Northwestern finished 12-13, quietly bowing out of the Big Ten Tournament to No. 21 Wisconsin by a score of 4-0. However, the record doesn’t tell the full story. A mind-boggling nine of those 25 games came against top-30 teams, whom the ‘Cats went 0-9 against. NU dealt with one of the more difficult non-conference schedules in recent memory, as it endured a stretch in which it had to face seven top-75 squads in a row. It lost six of those matches, and it failed to even pick up a single team point in three consecutive losses to No. 10 Duke, No. 7 Ohio State and No. 5 Michigan.

Exacerbating a 4-5 start, the brutal March stretch dug the ‘Cats into a hole that was almost insurmountable. Northwestern played excellently down the stretch, winning all seven of its matches against teams other than the Badgers to finish fifth in the Big Ten but just couldn’t secure upsets. Ultimately, that’s what put NU out of contention for individual and team postseason play, given how difficult its slate was.

It’s possible that the team’s youth played a factor there. Four of the team’s eight players — Sydney Pratt, Kiley Rabjohns, Justine Leong and Jennifer Riester — are either first or second-years. Coming into the season, it seemed like Northwestern would heavily rely on senior Christina Hand, who came into the season as the ITA’s No. 57 individual. While she thrived in doubles with Leong, going 11-1 as the No. 56 tandem in the nation, Hand often bore the brunt of NU’s tough schedule individually. She faced four ranked players, more than anyone else on the team except her top doubles partner.

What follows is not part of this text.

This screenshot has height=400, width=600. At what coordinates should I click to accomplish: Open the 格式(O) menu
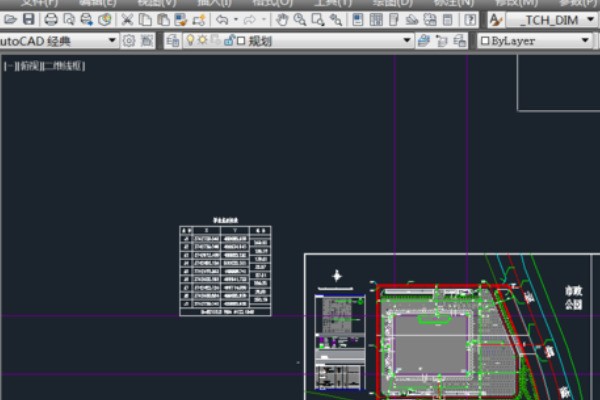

It’s difficult to determine whether it was the Wildcats’ lack of depth or their tough schedule — or maybe some combination of both — that did them in. Regardless of which it is, it doesn’t help that Northwestern is set to lose Hand to graduation. However, Pollard instantly responded by adding two grad transfers in Brown’s Britany Lau and William & Mary’s Elisa Van Meeteren. Both have significant NCAA Tournament experience, which should definitely help the 2024 squad.

Ultimately, though, it will be up to the rising upperclassmen to right the ship. Including Lau and Van Meeteren, Northwestern is expected to have six. All of them, especially rising senior and All-Big Ten honoree Maria Shusharina, will possess significant NCAA Tournament experience. The ‘Cats were solid in doubles against the Big Ten’s best, but they’ll have to each hold their own individually to rack up a few wins over higher-ranked teams, even if there aren’t as many on the 2024 schedule.

This season’s result is somewhat discouraging given Northwestern made it to the NCAA Tournament in 2022 and retained over half of its team. But it doesn’t mean the ‘Cats will need a massive reset, as the same core will have the chance to make its mark once more.